Chapitre 31
Comment lui résister ?
Philippe
Je regarde le vicomte qui me fait face et me demande pourquoi je trouve ça si difficile de lui laisser une chance. Est-ce parce qu’il est plus âgé que Rose ? Est-ce parce que dans son discours, il ne parle que de son physique alors qu’elle est bien plus que ça ? Je ne sais pas trop mais je n’ai pas envie d’accéder à sa demande.
— Cher Victor, je ne suis que le tuteur de la charmante Rose dont nous parlons depuis bientôt une demi-heure. Je vais lui demander si elle serait d’accord pour une sortie à cheval à vos côtés mais je ne vais pas la forcer. Je suis d’accord avec vous, vous êtes un bon parti, votre domaine d’Estaimpuis est proche d’ici et pourrait renforcer la puissance de celui de la vicomtesse, mais si elle ne vous trouve pas à son goût, sachez que je ne la forcerai à rien.
— Vraiment ? C’est à elle de décider ? s’étonne-t-il.
— Oui, vraiment, soupiré-je. Elle a des moyens de persuasion qui me font craindre pour son futur mari ! Quand elle veut quelque chose, difficile de lui résister, vous savez ?
— Voilà qui est intéressant, sourit le prétendant de Rose. C’est un défi qui me tente beaucoup, non pas de lui résister, j’ai souvenir de sa beauté, mais de la faire plier.
Bon courage, pensé-je intérieurement en me disant que ces propos confirment ma réticence à favoriser leur rapprochement.
— Je vous ferai part rapidement de sa décision. Et de la mienne, ajouté-je, en me disant que si jamais elle acceptait, j’ai toujours ce pouvoir de ne pas laisser faire.
— Entendu ! Je vous remercie, j’ai hâte de la revoir. Peut-être pourrais-je faire un détour pour la saluer ?
— Non, non, elle est occupée. Merci, Vicomte. Je vous dis à bientôt.
Je me lève et lui fais comprendre que l’entretien est terminé. Je vois qu’il hésite et semble prêt à insister mais devant mon air résolu, il se résigne et me salue avant de sortir pour regagner le carrosse dans lequel il est venu. Monsieur à mis les formes et les respecte jusqu’au bout, tant mieux pour moi.
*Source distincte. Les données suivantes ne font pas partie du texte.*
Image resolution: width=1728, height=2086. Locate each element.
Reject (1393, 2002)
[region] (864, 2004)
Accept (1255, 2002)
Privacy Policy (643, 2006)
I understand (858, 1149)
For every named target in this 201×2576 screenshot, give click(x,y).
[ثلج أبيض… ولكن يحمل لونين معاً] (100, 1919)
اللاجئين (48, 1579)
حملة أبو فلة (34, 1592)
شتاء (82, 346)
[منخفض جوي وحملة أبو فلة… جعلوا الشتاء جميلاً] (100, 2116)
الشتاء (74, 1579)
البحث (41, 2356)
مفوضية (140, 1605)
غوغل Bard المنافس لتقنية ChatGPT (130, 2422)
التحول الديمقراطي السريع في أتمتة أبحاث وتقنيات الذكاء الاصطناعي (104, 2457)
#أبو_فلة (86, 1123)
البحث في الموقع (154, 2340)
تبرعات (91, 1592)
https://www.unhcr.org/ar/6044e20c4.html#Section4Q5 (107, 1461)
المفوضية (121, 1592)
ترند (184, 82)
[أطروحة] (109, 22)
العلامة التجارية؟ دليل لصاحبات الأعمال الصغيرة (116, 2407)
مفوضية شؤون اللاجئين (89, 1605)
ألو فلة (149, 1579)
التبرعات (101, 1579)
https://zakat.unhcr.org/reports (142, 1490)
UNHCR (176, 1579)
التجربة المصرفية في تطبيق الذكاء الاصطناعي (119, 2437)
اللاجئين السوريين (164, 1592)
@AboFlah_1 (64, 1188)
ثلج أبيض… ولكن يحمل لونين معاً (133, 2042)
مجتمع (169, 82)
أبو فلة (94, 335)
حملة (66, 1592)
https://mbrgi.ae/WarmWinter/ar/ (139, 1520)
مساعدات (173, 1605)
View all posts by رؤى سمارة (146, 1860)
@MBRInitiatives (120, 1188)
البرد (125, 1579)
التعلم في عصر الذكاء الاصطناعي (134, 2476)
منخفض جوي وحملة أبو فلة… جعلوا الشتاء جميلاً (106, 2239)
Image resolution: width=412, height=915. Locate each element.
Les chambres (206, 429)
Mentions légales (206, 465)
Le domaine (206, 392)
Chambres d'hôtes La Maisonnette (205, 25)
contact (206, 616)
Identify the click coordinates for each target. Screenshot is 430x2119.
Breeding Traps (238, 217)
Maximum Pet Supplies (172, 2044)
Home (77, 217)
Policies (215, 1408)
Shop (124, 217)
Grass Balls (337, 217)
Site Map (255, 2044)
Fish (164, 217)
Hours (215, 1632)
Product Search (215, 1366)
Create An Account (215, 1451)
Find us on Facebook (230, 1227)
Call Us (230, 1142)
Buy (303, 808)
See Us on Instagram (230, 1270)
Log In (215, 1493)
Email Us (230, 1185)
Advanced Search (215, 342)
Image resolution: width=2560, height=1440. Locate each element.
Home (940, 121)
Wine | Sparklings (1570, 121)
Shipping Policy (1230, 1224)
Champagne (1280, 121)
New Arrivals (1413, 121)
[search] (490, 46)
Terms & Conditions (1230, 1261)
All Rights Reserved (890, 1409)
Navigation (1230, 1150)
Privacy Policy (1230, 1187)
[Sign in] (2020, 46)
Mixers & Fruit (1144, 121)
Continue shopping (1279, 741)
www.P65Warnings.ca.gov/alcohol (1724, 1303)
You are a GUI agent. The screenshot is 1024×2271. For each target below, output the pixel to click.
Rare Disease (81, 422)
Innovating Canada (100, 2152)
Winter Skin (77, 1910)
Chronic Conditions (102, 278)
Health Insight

J’observe le vicomte s’éloigner un moment, perdu dans des pensées où s’opposent mon sens du devoir et mes sentiments personnels qui m’empêchent de réfléchir comme je le devrais. Pourquoi n’ai-je pas accepté qu’ils se voient tout de suite ? Cela aurait pu aider Rose à faire son choix et à prendre sa décision… Mais non, j’ai été égoïste et j’ai voulu la garder pour moi un peu plus longtemps. Je sais que je ne fais que repousser le moment fatidique où elle choisira un mari mais je ne peux faire autrement. Je ne suis vraiment pas à la hauteur de la mission que la tante de Rose m’a confiée. Je ne fais pas honneur à la mémoire de Charles, le père de la jolie vicomtesse, sans qui je ne serais pas là aujourd’hui.
Je retourne vers la cuisine et entends tout de suite les rires de mes enfants mêlés au son cristallin des éclats de joie de Rose. Je ne sais pas ce qu’ils sont en train de faire mais l’ambiance est au beau fixe. Je pousse la porte et m’arrête un instant. Le voyeur que je suis profite de la vue offerte et je me dis que Marcus et Jeanne s’attachent trop à la propriétaire des lieux. Mais comment lui résister ? Je l’ai dit à Victor, je le pense vraiment. C’est impossible. Elle est tellement adorable, avec ce tablier qu’elle a dû emprunter à Thérèse et ses mains pleines de farine. Qu’est-ce qu’elle est différente des autres femmes que j’ai pu côtoyer jusqu’ici ! Est-ce son séjour en Angleterre qui l’a tant transformée ? Est-elle tout simplement différente des autres ?
Je finis par pénétrer dans les pièces et suis accueilli par des cris de joie et Jeanne qui se précipite pour me faire un câlin. Jamais jusqu’à présent nous n’avions été aussi proches.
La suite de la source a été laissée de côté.